Malebranche’s views were tremendously influential in their own day. For a period, he was the most important metaphysician in Europe, providing the theory that was debated everywhere. Among the thinkers who were greatly influenced by Malebranche’s views were Irish philosopher George Berkeley and Scottish skeptic David Hume. Although his works were severely criticized by the Jesuits, and some of his writings were placed on the Roman Catholic Church’s Index of Prohibited Books, Malebranche had, and continues to have, an enormous influence among French philosophers.

The First Dialogue

(Student Guide to World Philosophy)

Dialogues on Metaphysics and on Religion is written more in the style of Saint Augustine than in that of Plato. It presents a statement of Malebranche’s theories rather than a discussion of philosophical issues. In it, two spokespersons for Malebranche expound his views to a student, Aristes, and correct the latter’s misunderstandings.

The first dialogue begins with Theodore instructing Aristes in the method of finding philosophical truth. Understanding should be gained through reason; hence, for the time being, faith is not taken as a source of knowledge. The sensuous or material world should be ignored, so that the senses and the imagination will not interfere with the pursuit of rational knowledge. With this much in mind, the analysis of what rational truths people can possess is begun.
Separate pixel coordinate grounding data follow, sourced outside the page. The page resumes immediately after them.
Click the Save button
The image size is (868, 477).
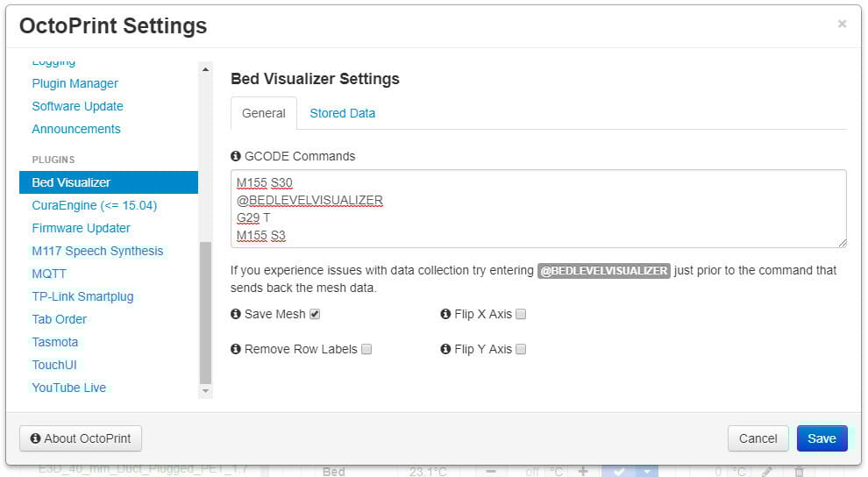tap(822, 438)
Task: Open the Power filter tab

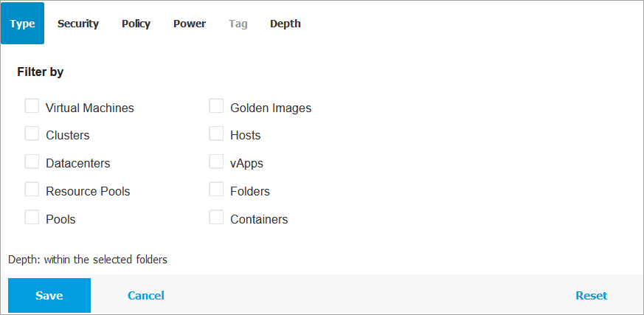Action: (190, 24)
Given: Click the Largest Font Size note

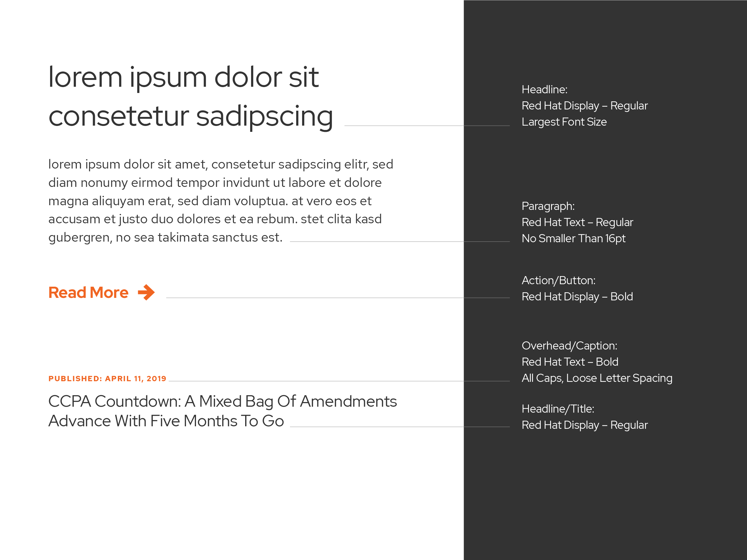Looking at the screenshot, I should tap(564, 122).
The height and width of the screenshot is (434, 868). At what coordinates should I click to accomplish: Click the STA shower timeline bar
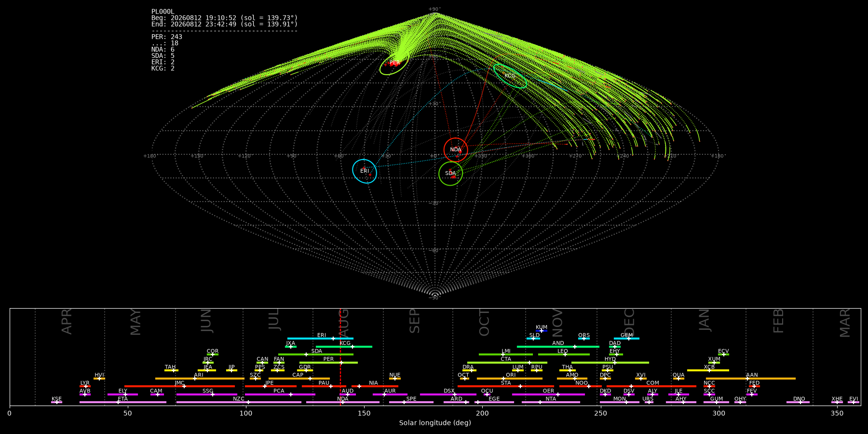point(506,386)
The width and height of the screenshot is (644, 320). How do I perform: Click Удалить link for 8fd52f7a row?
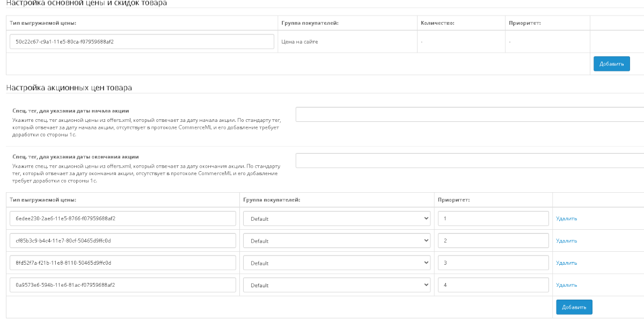click(x=567, y=263)
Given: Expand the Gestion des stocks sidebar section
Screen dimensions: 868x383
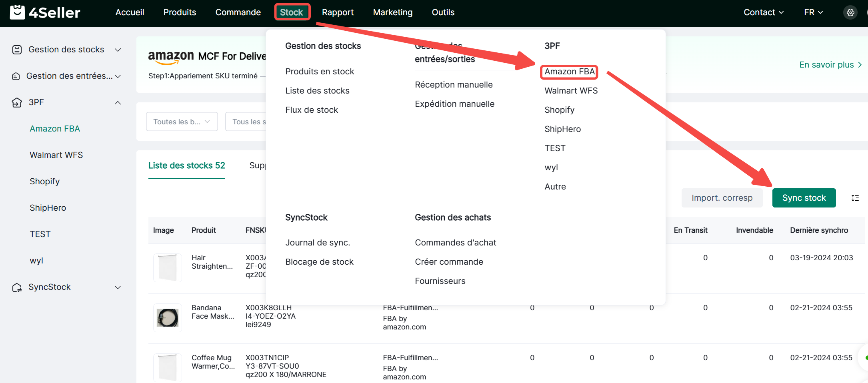Looking at the screenshot, I should point(118,50).
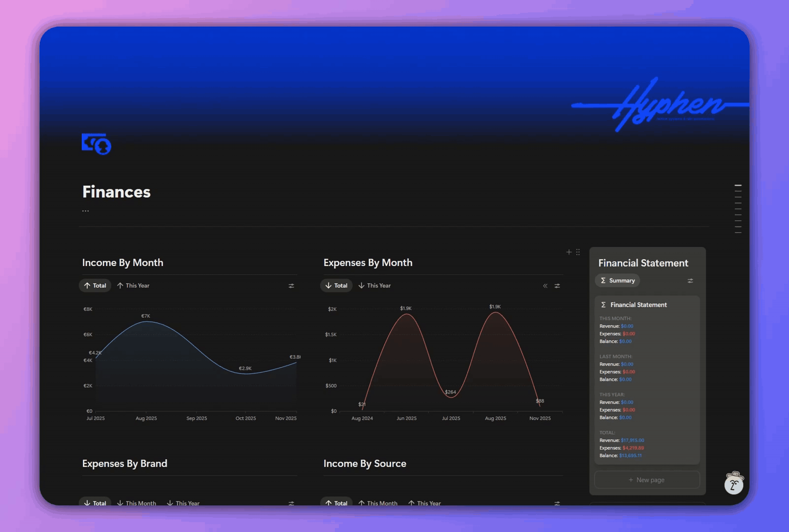Select This Month tab under Income By Source
This screenshot has width=789, height=532.
pyautogui.click(x=378, y=503)
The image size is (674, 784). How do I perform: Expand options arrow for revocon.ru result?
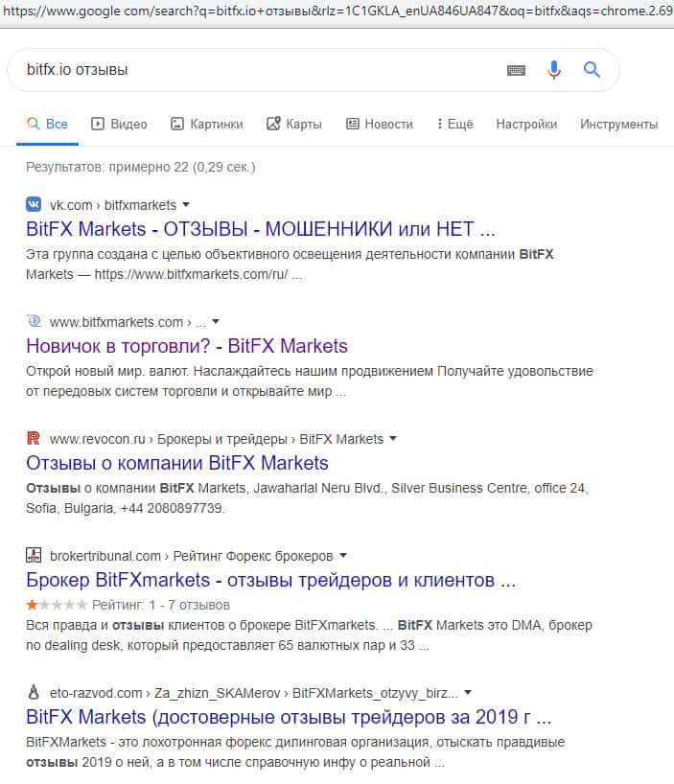(392, 439)
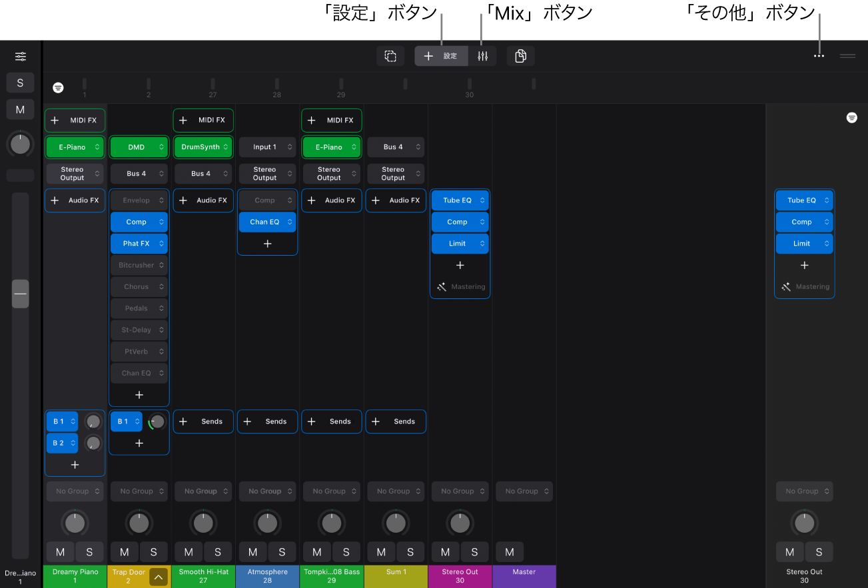
Task: Open the copy/paste settings icon in the toolbar
Action: [520, 56]
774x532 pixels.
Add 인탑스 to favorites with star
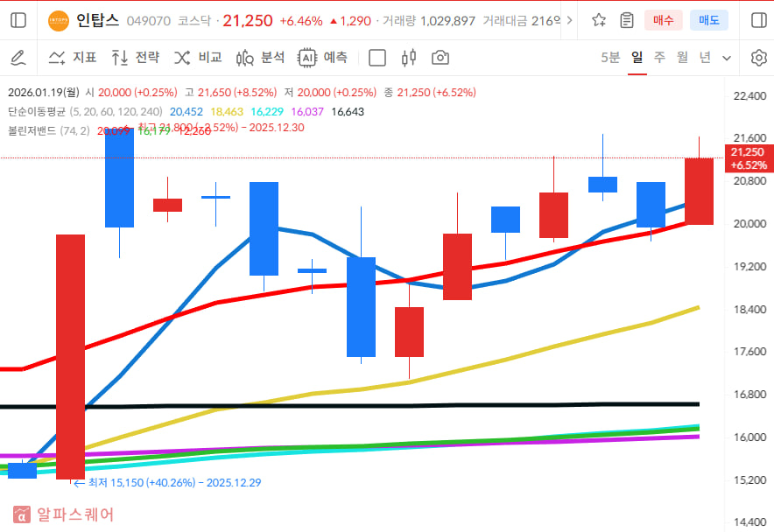(599, 20)
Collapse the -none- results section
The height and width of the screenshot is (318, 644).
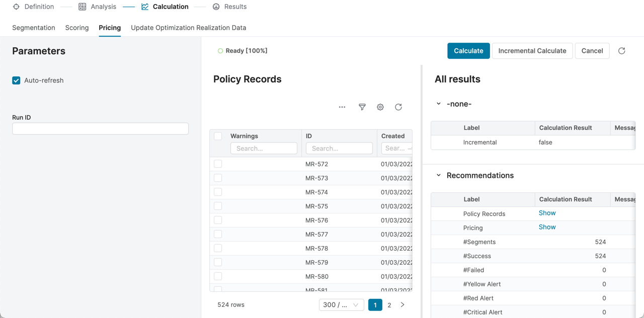[439, 104]
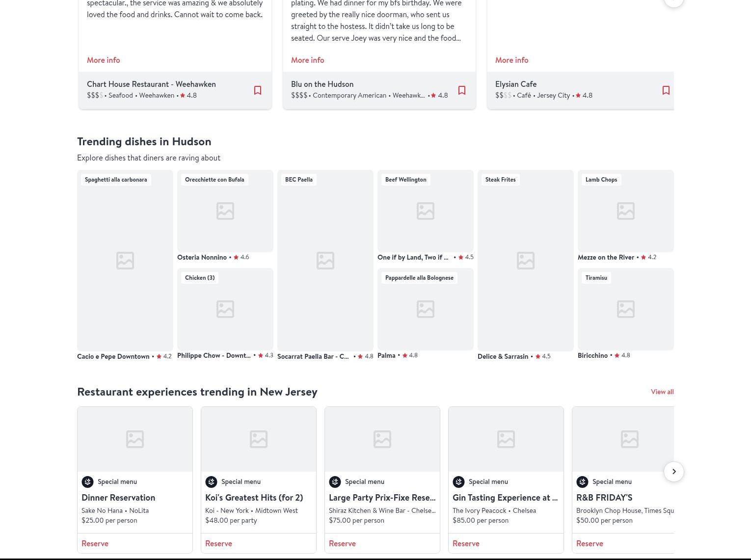
Task: View all trending restaurant experiences
Action: [x=662, y=392]
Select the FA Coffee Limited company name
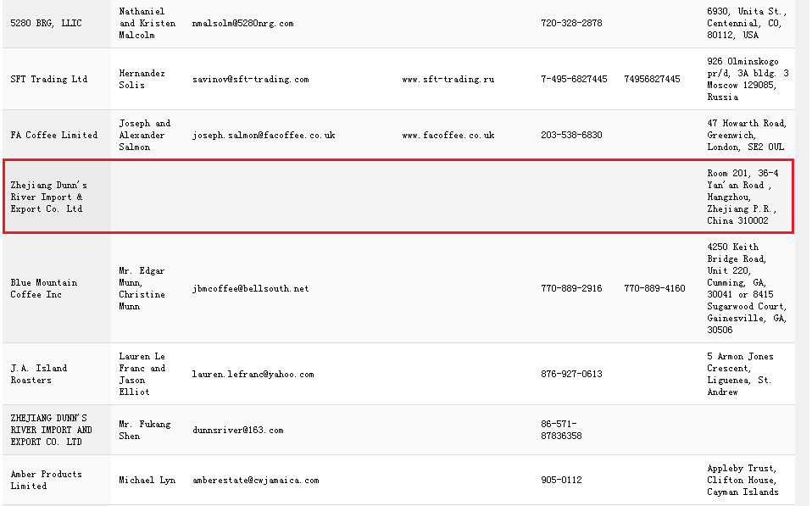812x506 pixels. pyautogui.click(x=53, y=136)
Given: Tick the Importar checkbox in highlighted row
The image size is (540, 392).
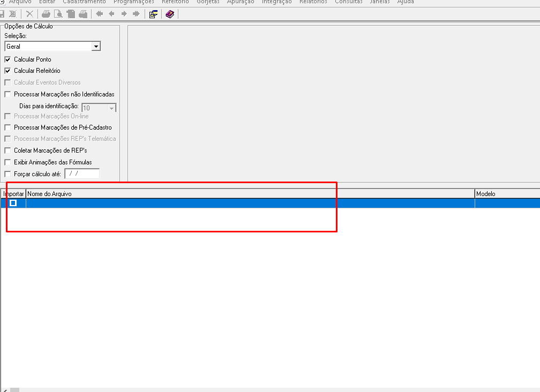Looking at the screenshot, I should click(13, 203).
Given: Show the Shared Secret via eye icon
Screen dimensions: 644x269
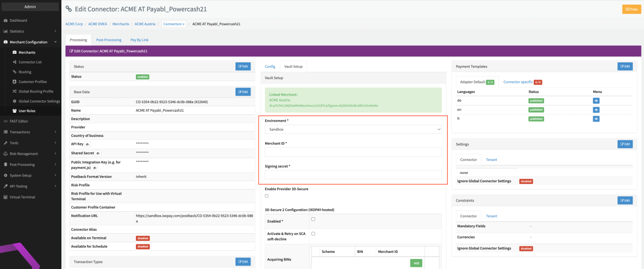Looking at the screenshot, I should [x=98, y=153].
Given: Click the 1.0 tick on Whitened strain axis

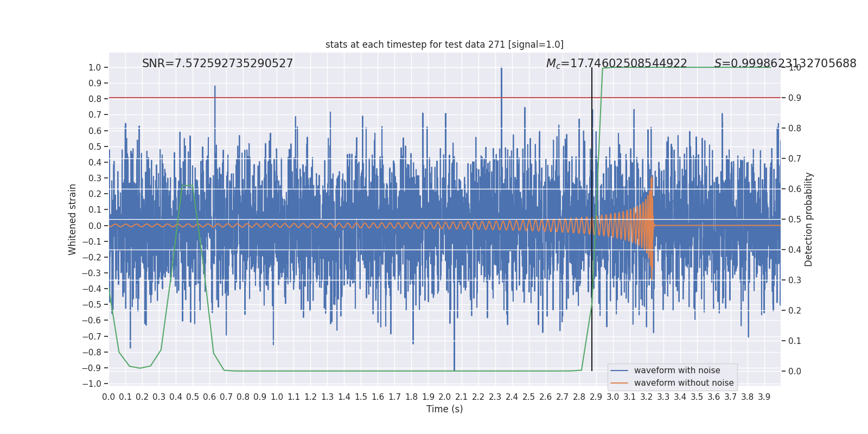Looking at the screenshot, I should click(94, 68).
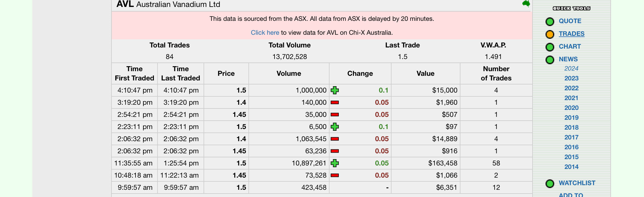Open the TRADES quick tool link
The width and height of the screenshot is (644, 197).
point(572,34)
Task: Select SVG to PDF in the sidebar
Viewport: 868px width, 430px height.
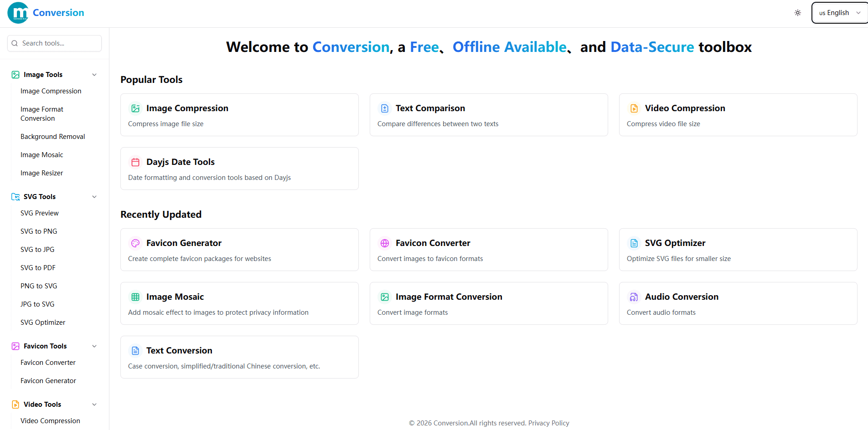Action: pos(38,268)
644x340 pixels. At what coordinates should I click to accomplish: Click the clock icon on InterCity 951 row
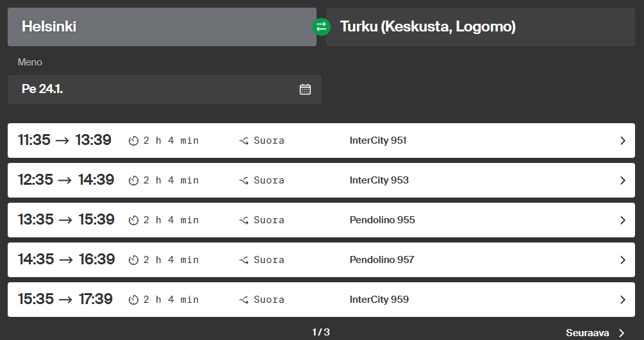[133, 141]
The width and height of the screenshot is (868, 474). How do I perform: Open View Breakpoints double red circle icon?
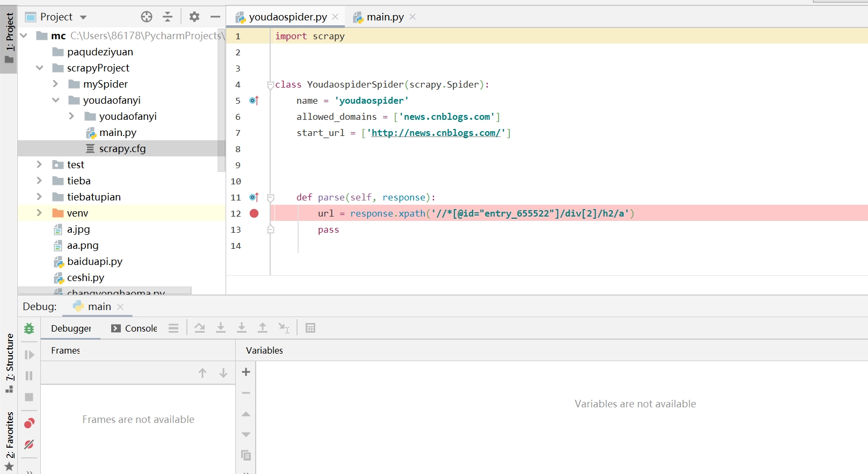click(29, 423)
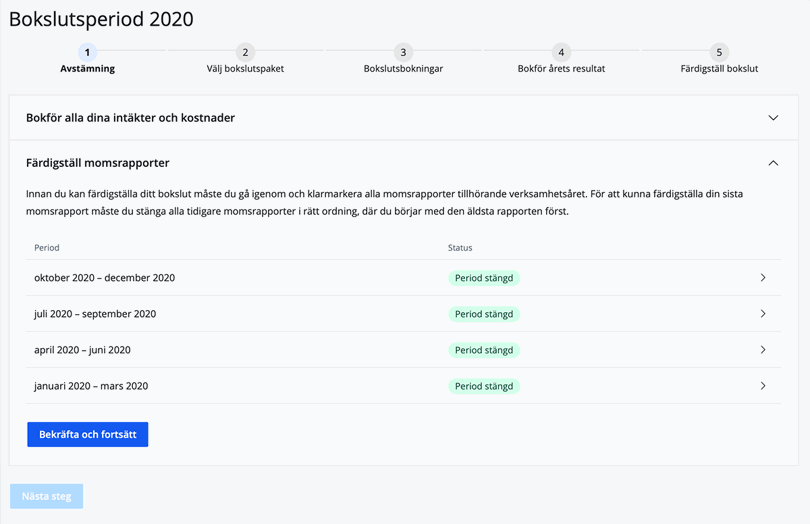The height and width of the screenshot is (524, 810).
Task: Click the 'Period' column header
Action: [47, 247]
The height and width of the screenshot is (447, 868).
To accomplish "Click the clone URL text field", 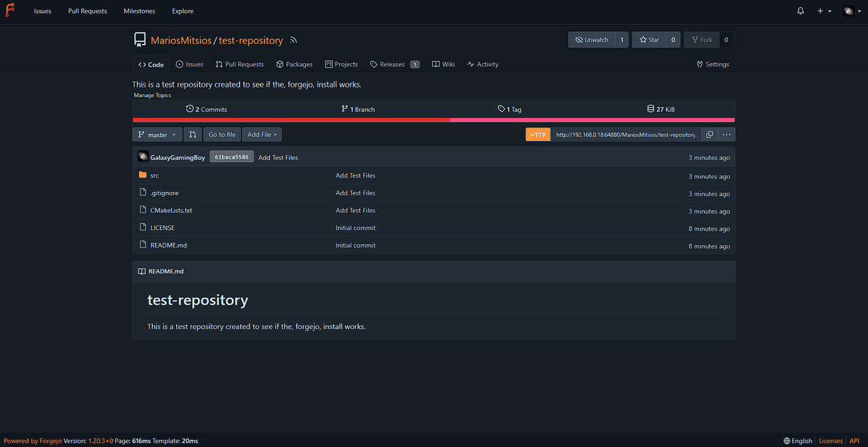I will click(x=625, y=135).
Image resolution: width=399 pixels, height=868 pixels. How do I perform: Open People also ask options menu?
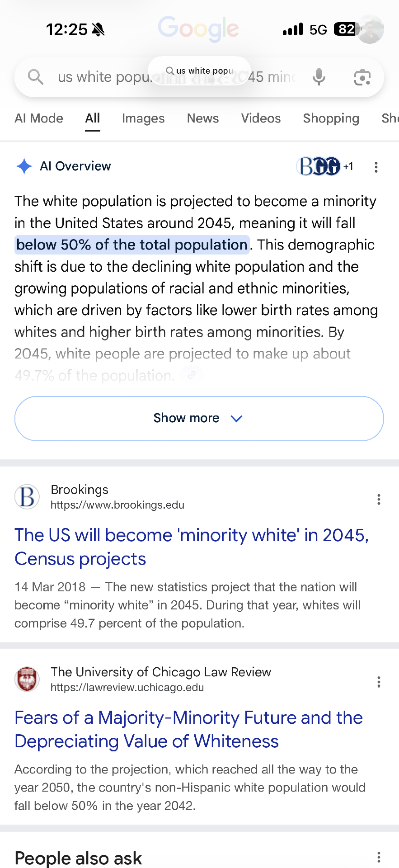click(x=379, y=857)
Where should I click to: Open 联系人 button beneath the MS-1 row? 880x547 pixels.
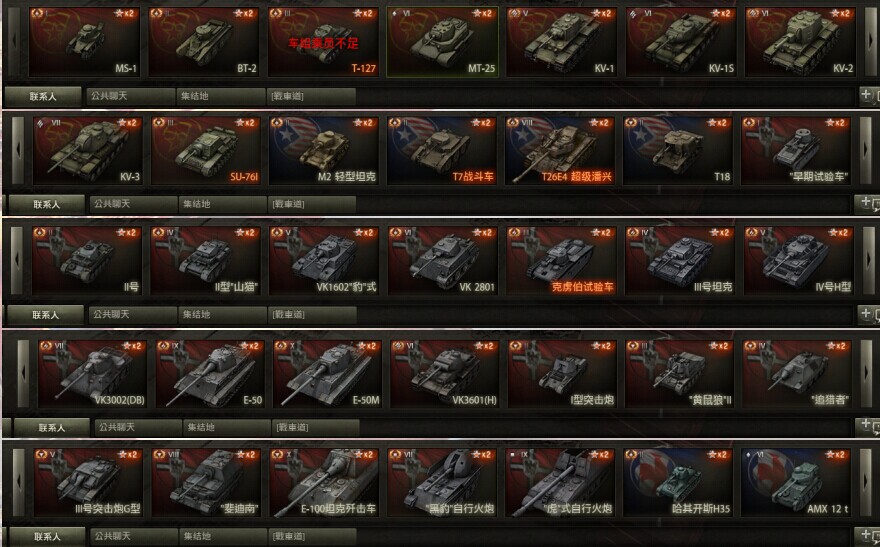[x=43, y=96]
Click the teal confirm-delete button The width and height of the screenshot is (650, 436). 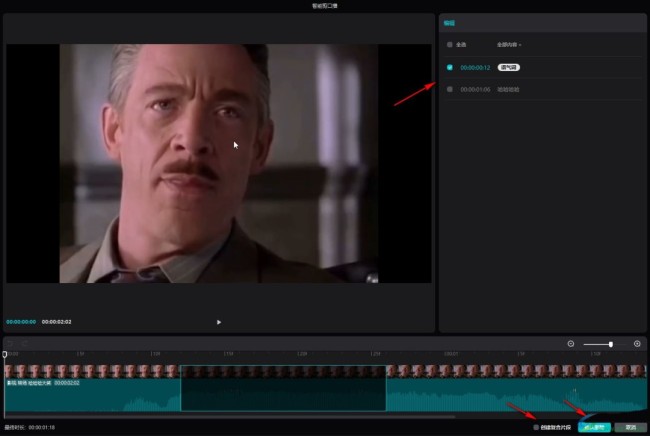pos(594,427)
The analysis proceeds as follows. Because nothing, or nonbeing, can have no qualities, I, who think, must exist. (I have at least the quality of thinking; hence, I cannot be nothing, or nonexistent.) What, however, am I? I am not a body, because a body is only a piece of extension. When I examine my idea of a body, the only properties that I find belonging to it are extensional ones, relations of distance. Thought is not a property or type of extension, because thoughts cannot be defined in terms of distances, and because they can be conceived without reference to any properties of extension. Hence, people’s conception of themselves is totally...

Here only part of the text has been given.